Mate as you well know some players will sign for the club they are at for what they feel is a reasonable offer made by the club without going to market, due to the love of the club and or the players/mates they are with, even if it is probably under what their highest market value is.
Happens all the time, look at Taylan May just yesterday. Do you think that the Panthers signed him because they made the highest offer?
Simply put there are many different reasons a player will sign for less, mates, strong rosters, coaches, persuasive quality hierarchy and even loyalty are just some.
We have a captain that didn't care for any of that and twice publicly allow his manager to finger us in public so he could extract the highest offer. He showed the rest of the squad how it is done and damn the torpedos. Also doesn't help when you have a Football Manager who notoriously works at a snails pace and allows players to go to the period of their contract that allows them to go to market.
Now all our players are used to waiting it out and seeing what is on offer. It has become a thing, a habit that they are all more or less doing now. The tone has been set. It will take leadership and a mind set change to reverse this now where players start to feel that as long as the offer is good for who they are, then they take it as long as they can all stay together and be in a strong and successful club. This in turn will create a fertile environment that will slowly seep through the club and build some sort of loyalty again.

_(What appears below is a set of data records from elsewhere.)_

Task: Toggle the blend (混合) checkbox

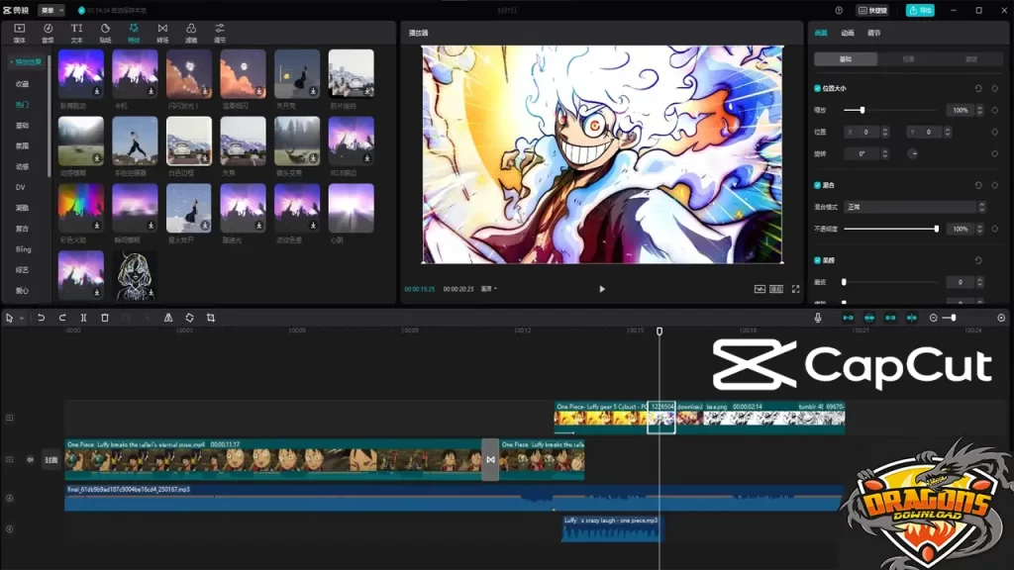Action: (x=817, y=185)
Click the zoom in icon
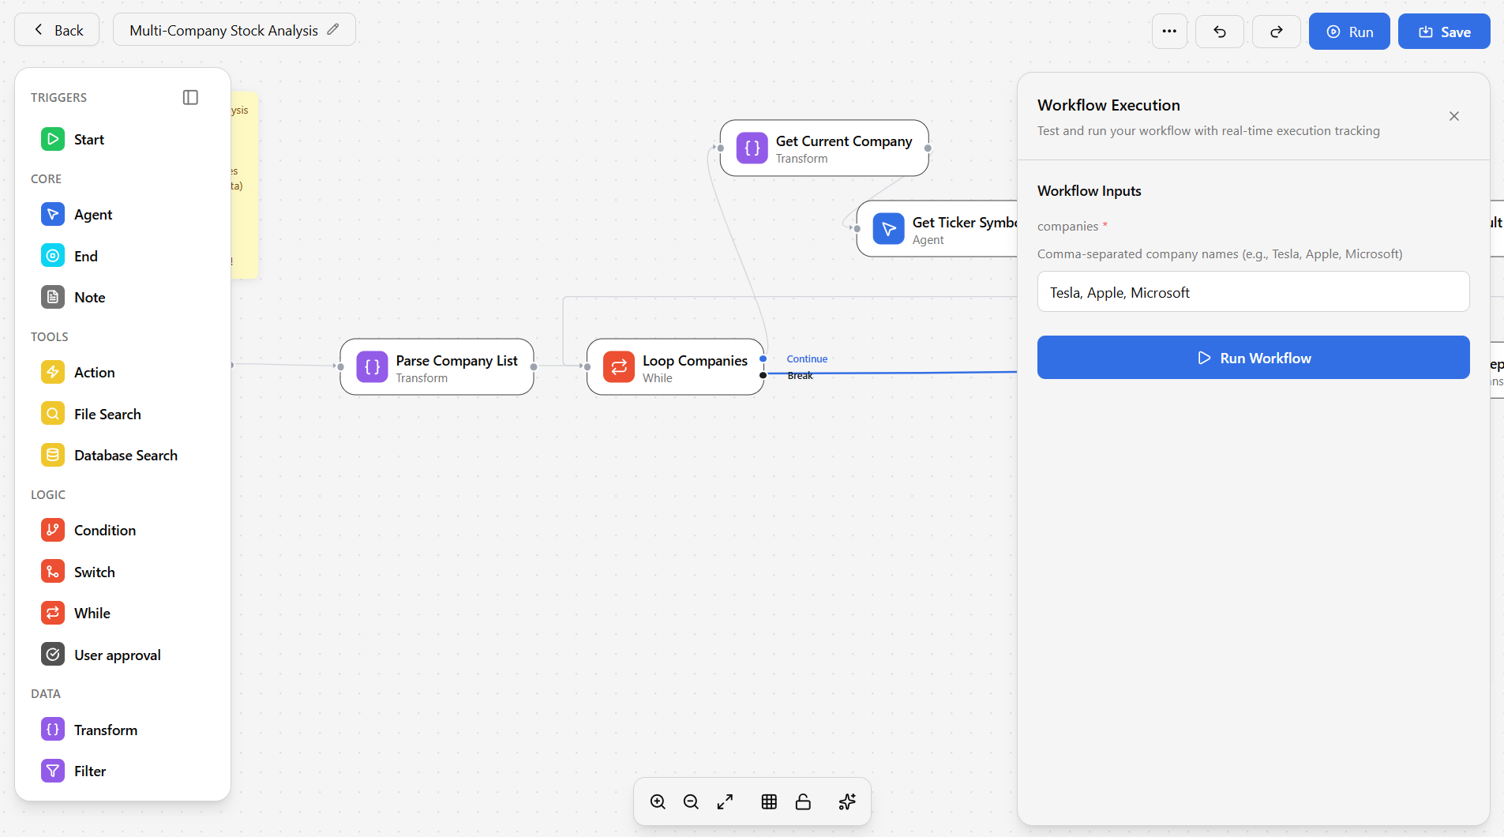Screen dimensions: 1504x837 point(658,802)
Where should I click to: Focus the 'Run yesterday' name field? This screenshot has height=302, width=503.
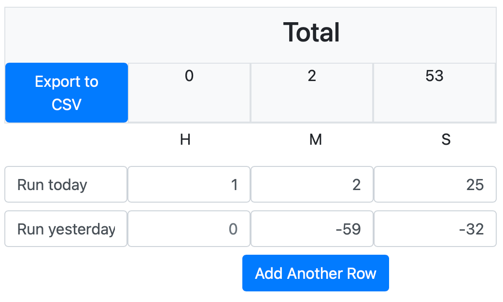pyautogui.click(x=66, y=229)
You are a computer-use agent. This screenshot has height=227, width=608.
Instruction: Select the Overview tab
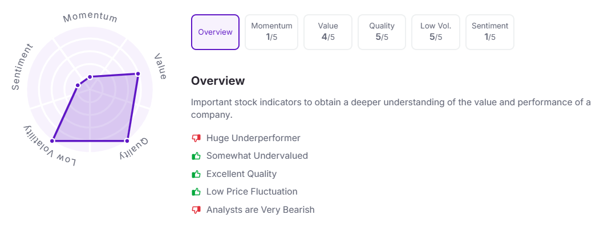tap(215, 32)
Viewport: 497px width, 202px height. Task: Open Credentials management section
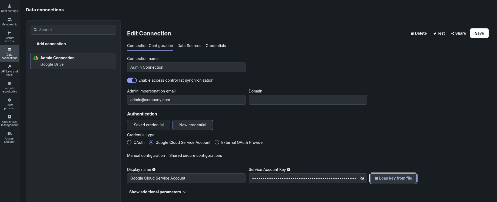point(9,120)
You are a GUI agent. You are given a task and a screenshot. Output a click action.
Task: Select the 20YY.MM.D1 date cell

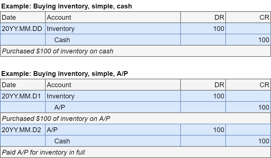[21, 96]
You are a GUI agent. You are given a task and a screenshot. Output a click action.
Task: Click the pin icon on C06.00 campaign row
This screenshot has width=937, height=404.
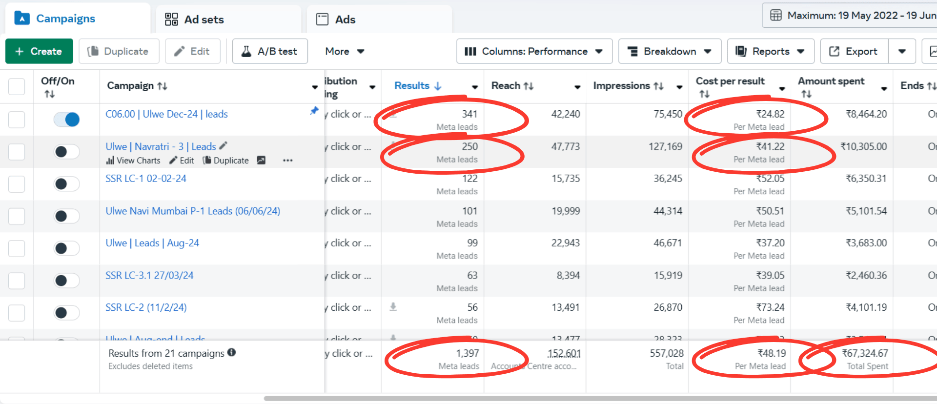[314, 111]
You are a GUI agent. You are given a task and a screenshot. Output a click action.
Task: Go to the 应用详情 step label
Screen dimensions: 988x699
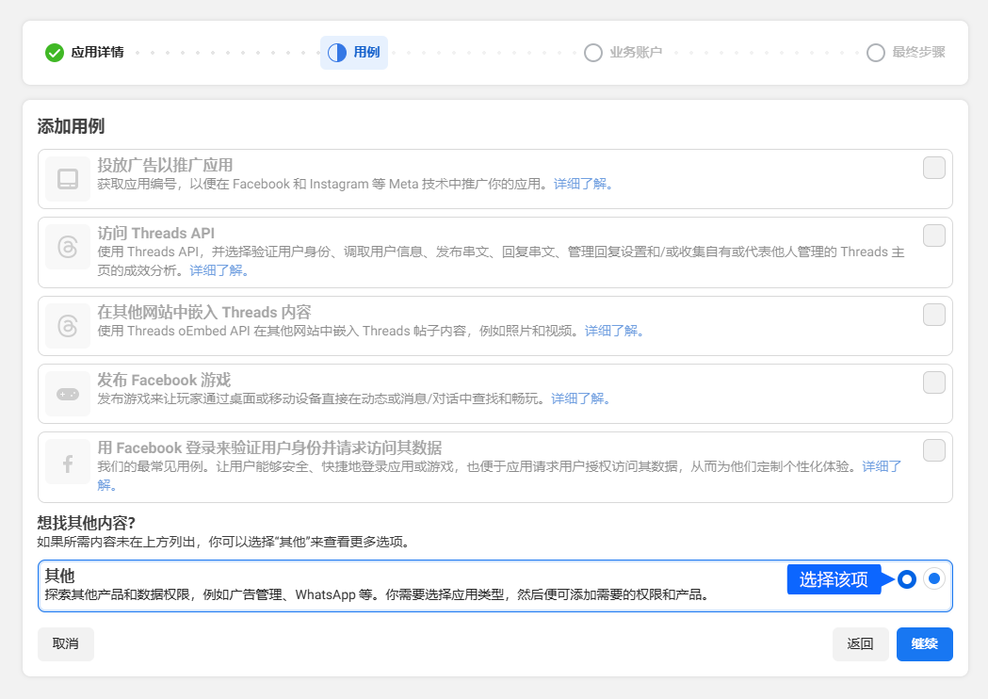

Especially for the players that come through our junior development systems.
That's the whole point of being a development club right? Otherwise as is the current state of affairs at our club, what's the point of being a said development club if as soon as you created a well balanced roster of quality players with experience and youth that can contend for a title, if you don't win it in that year or two max, you are done? The vultures will set upon the players and the players won't give a toss about their mates, possible premierships or loyalty to the club and all the resources, time and effort they put into you, you want top dollar and that is all that matters because that is what your manager says is the most important thing in the world. Payne Haas and his posse say hi.
As the apologists on this forum love telling us all, the grass isn't always greener on the other side. Works both ways guys. Sometimes, especially in a well managed club and strong roster, not going to market and taking a little less is the smart and better thing to do. If we saved about an average of anything between $30-50k off of our top 20 players that would be a saving of $600K to $1m, maybe enough to keep most of them together after all. Just depends on the culture of the club and the people in charge that can talk and nurture players to see the big picture from an early age. Some clubs have got the right people in charge and around the players that can be great mentors both in football and life in general and the major decisions that young players have to navigate as professional athletes while other clubs fail to recognise the life issues part and ultimately and quickly find themselves failing at both.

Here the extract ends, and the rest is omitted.